C’est-à-dire que, en économie de l’environnement, on va avoir une logique d’optimisation à partir de la modélisation d’agents rationnels, représentatifs ; alors qu’en économie écologique on ne prétend pas trop modéliser les comportements des agents, ils sont plutôt exogènes à l’analyse, c’est-à-dire qu’on va produire des outils d’évaluation qui vont après être utilisés par les décideurs. On ne modélise pas directement le comportement des acteurs ou décideurs.

Donc on va avoir des approches souvent multicritères, outils qui vont croiser des indicateurs monétaires, écologiques, sociaux, donc relativement divers, sans prétention à un objectif d’optimum, que l’on va mettre à disposition d’acteurs, si possible dans des contextes de négociation ou de décision spécifiques – l’idée étant que l’outil corresponde aux besoins de ces acteurs ou décideurs, pour que ces indicateurs reflètent au mieux les systèmes de valeur des acteurs qui vont s’en emparer.

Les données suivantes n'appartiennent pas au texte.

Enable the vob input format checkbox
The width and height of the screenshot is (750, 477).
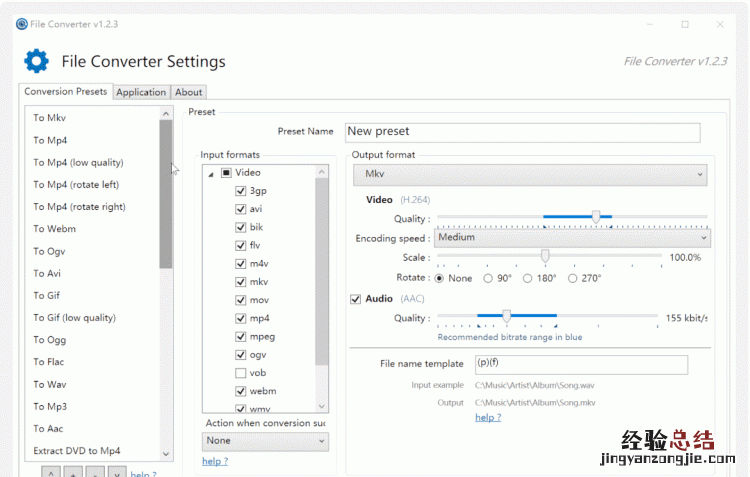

De ce point de vue là, le projet de recherche pour les années à venir de l’économie écologique s’inscrit dans une logique à la fois participative, avec une diversité d’outils d’analyse et une vision fondamentalement systémique des problèmes. C’est sans doute cela qui distingue le plus l’économie écologique d’autres courants, comme l’économie de l’environnement notamment.